● **TASK PROMPT**: Of the lines below, count those containing the word "agent". Reply with the number alone.

● **SUPPLIED MATERIAL**:
+++

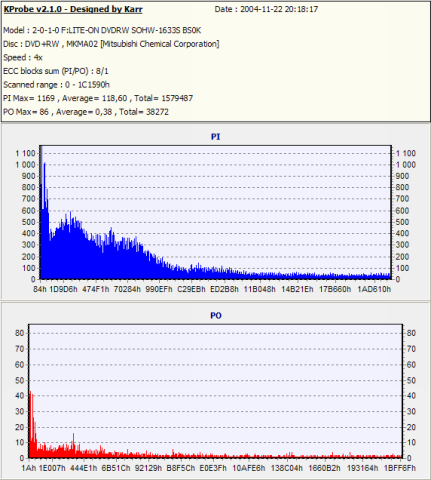Click the PO axis label B8F5Ch
This screenshot has width=431, height=480.
point(181,468)
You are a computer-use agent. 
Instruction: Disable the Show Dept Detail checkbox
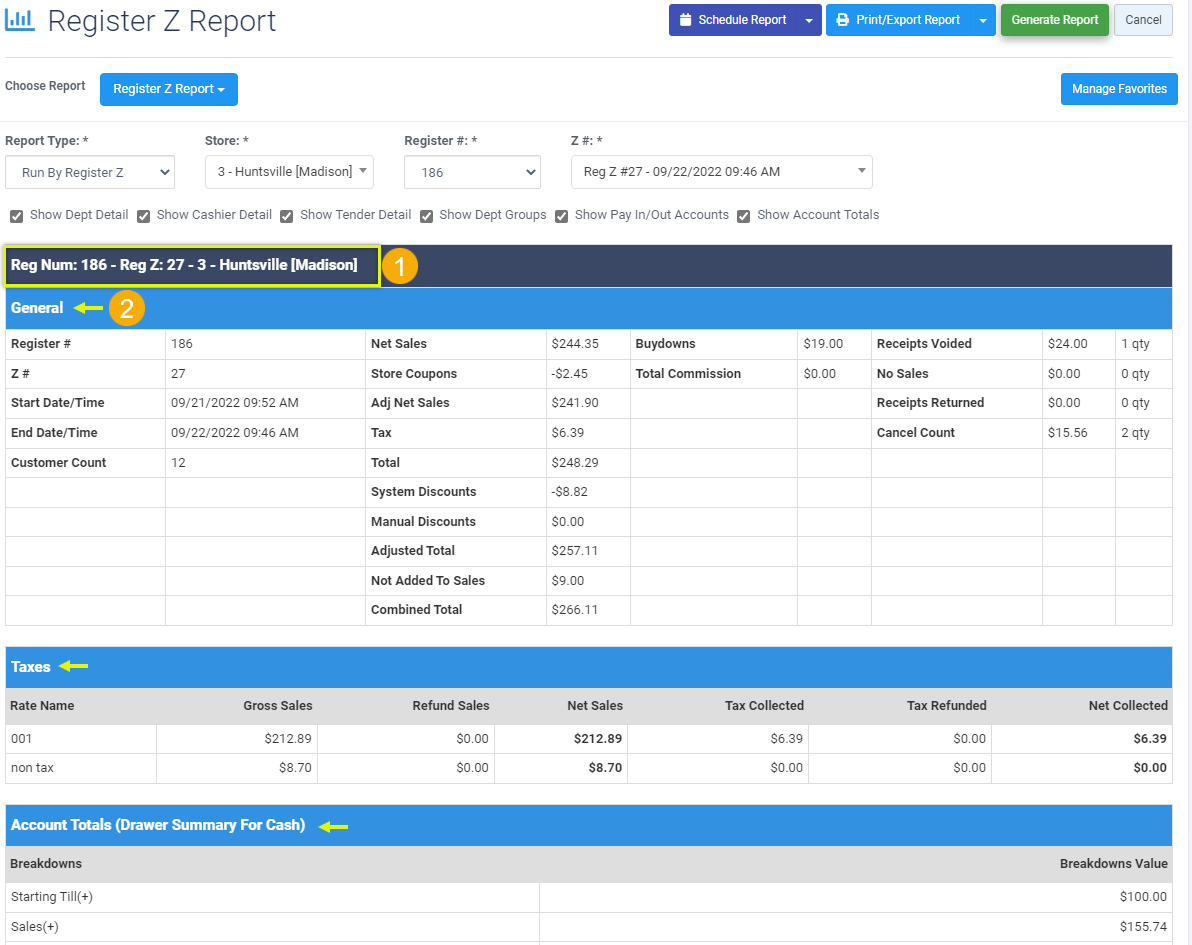[16, 216]
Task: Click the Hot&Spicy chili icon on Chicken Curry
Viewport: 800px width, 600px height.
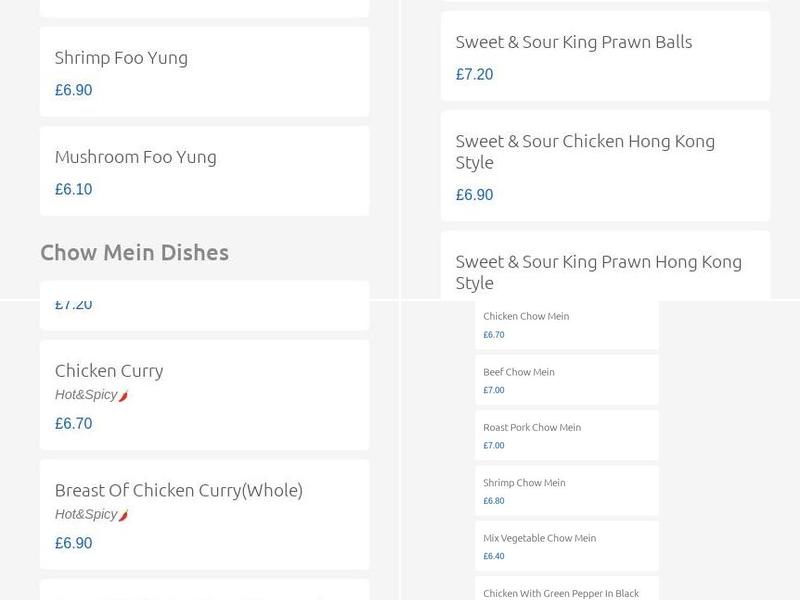Action: [x=124, y=395]
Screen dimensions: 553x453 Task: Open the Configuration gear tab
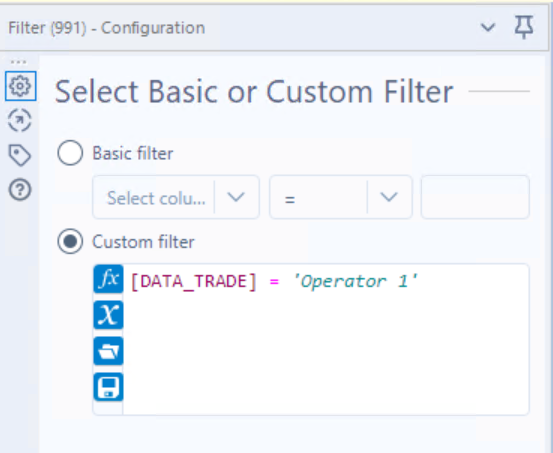click(20, 86)
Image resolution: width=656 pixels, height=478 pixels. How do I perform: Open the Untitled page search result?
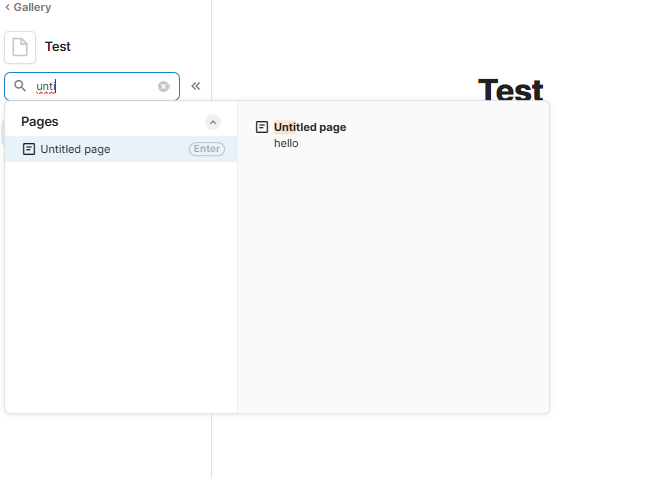[x=76, y=149]
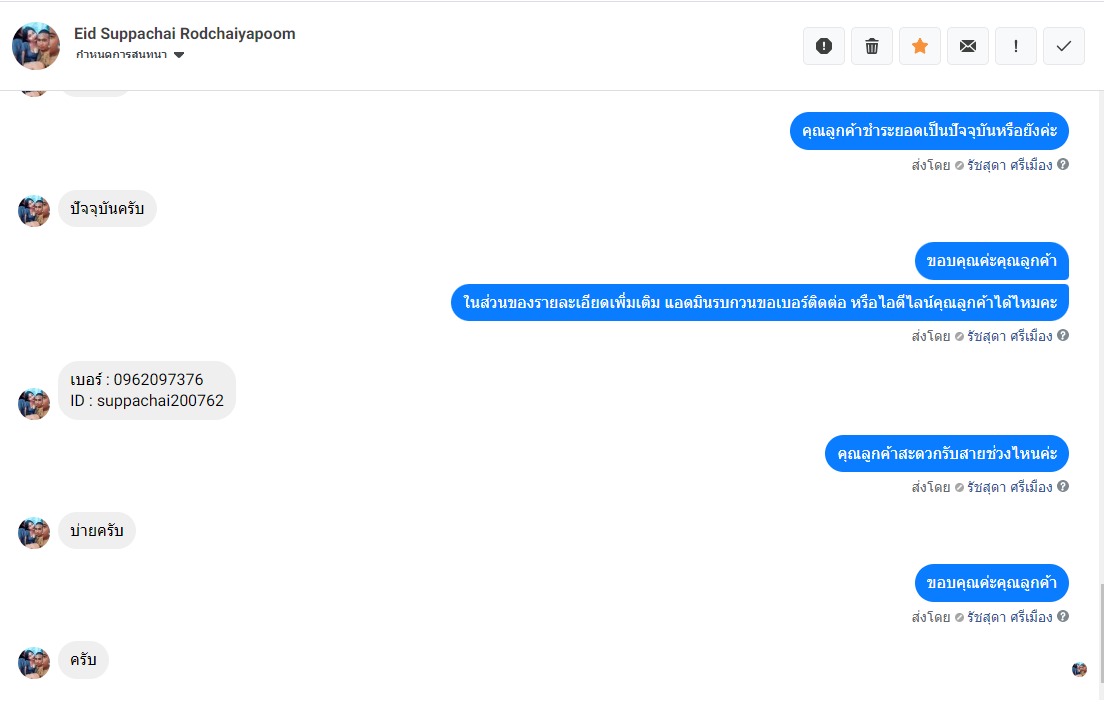Click the blue message asking for contact number

pyautogui.click(x=760, y=303)
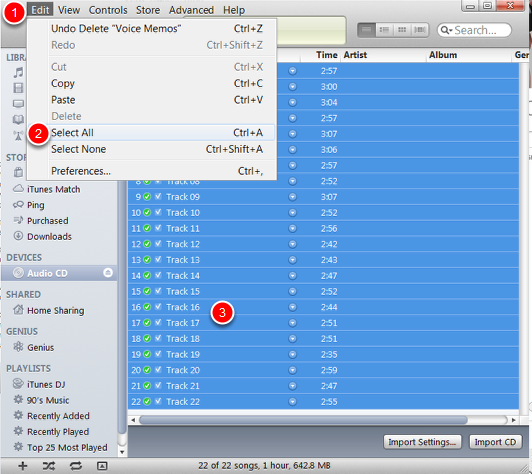
Task: Click the shuffle icon in bottom bar
Action: pos(49,466)
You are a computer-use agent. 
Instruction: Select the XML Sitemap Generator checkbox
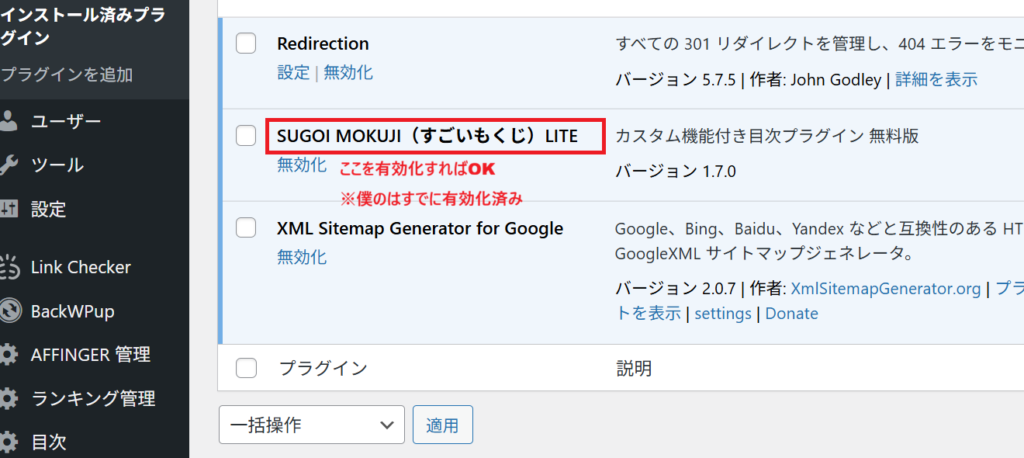coord(246,228)
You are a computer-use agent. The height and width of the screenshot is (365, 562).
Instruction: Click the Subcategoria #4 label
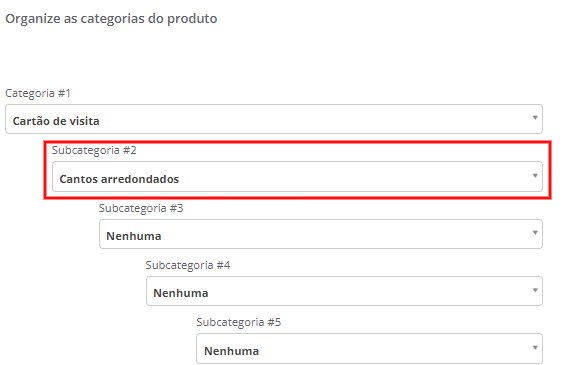coord(187,265)
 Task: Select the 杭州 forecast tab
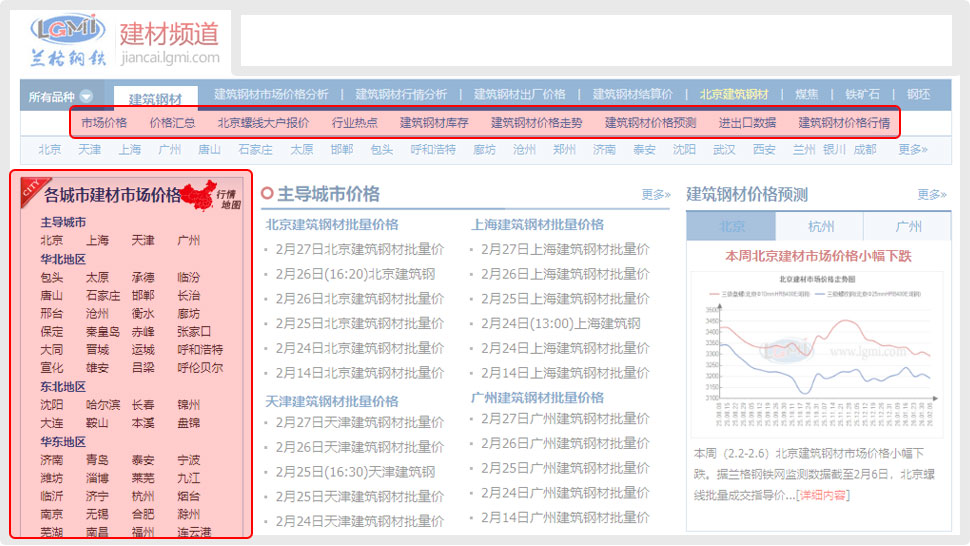coord(819,226)
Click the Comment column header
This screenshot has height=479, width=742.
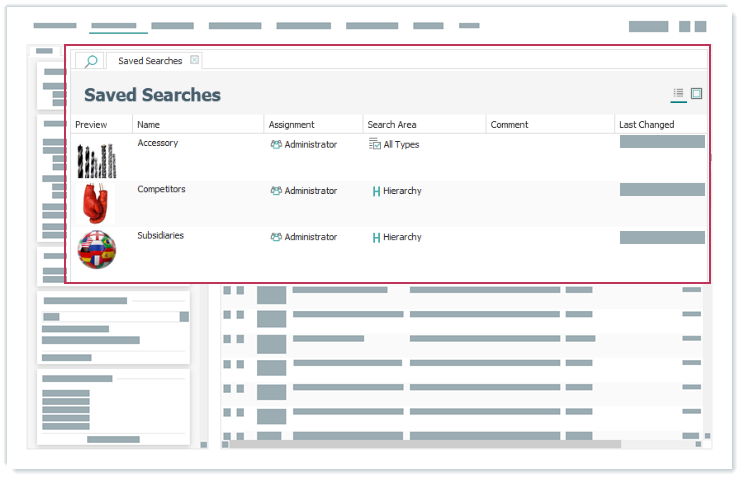510,125
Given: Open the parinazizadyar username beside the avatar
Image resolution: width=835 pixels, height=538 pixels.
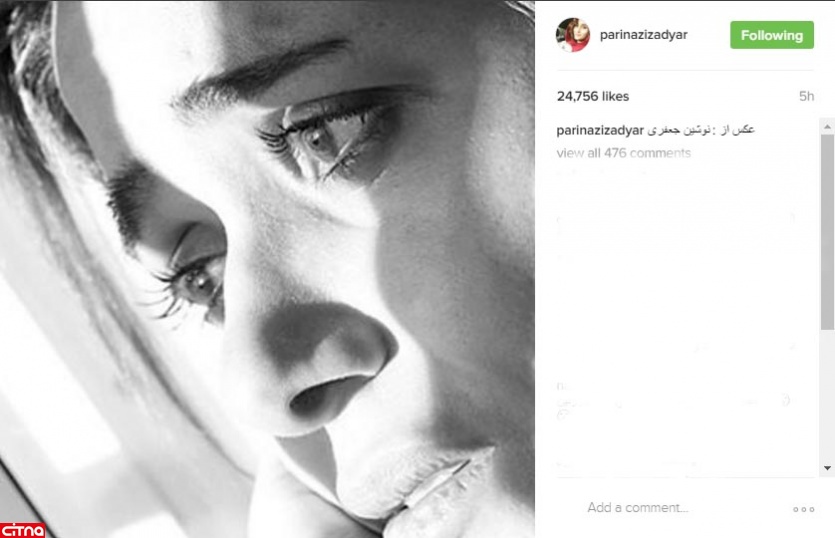Looking at the screenshot, I should coord(643,35).

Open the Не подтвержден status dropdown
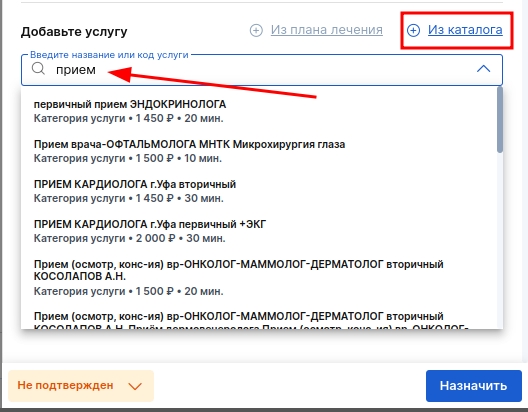pyautogui.click(x=81, y=386)
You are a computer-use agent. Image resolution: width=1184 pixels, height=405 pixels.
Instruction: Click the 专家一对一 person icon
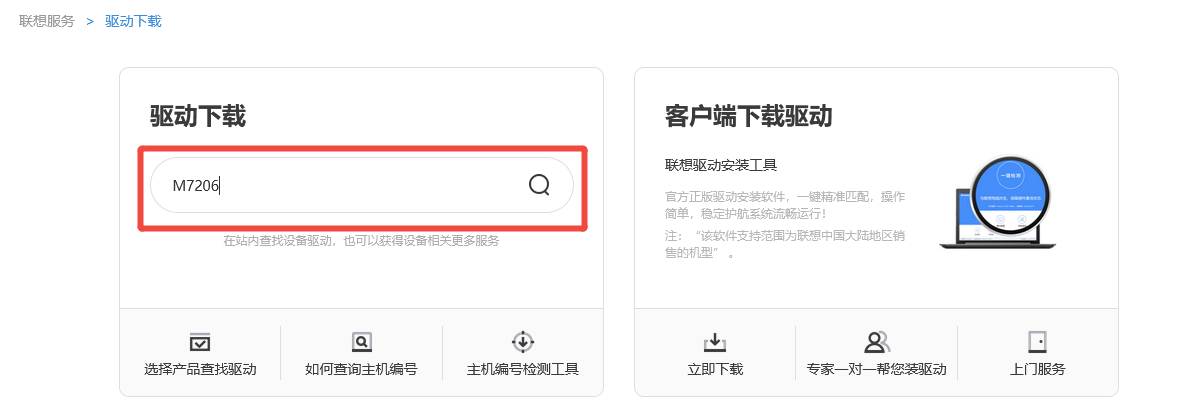(876, 342)
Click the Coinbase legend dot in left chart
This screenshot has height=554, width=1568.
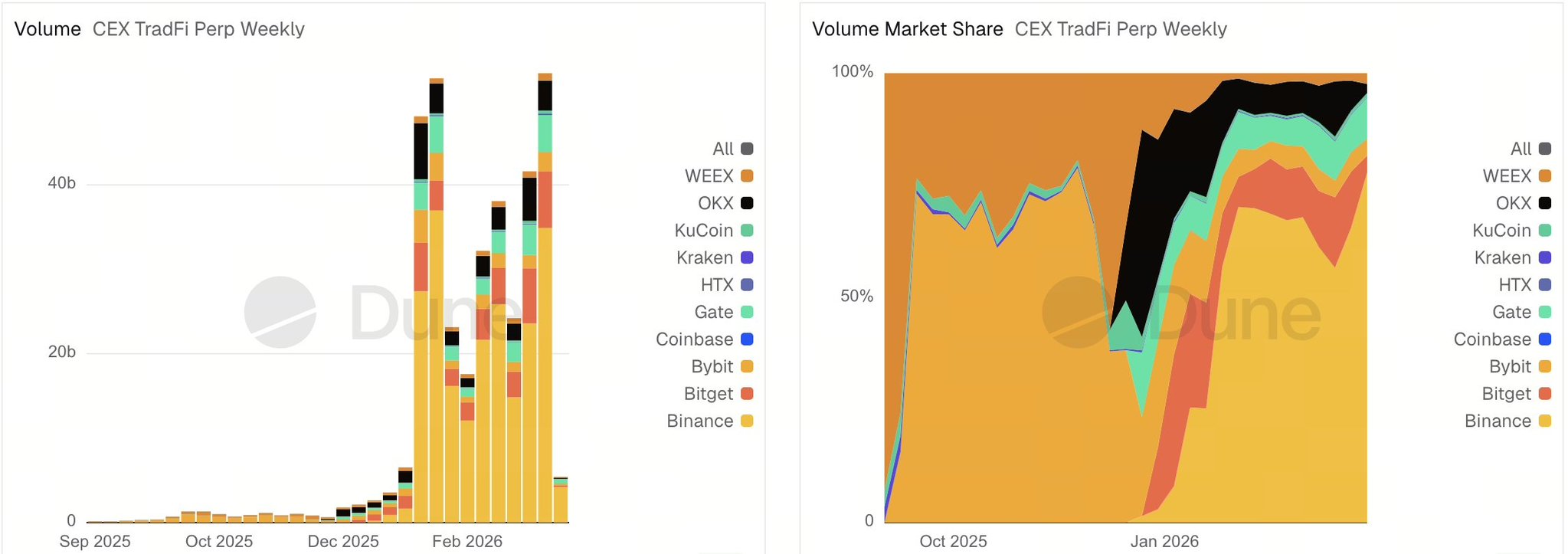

+++

● **RESULT BELOW**: 4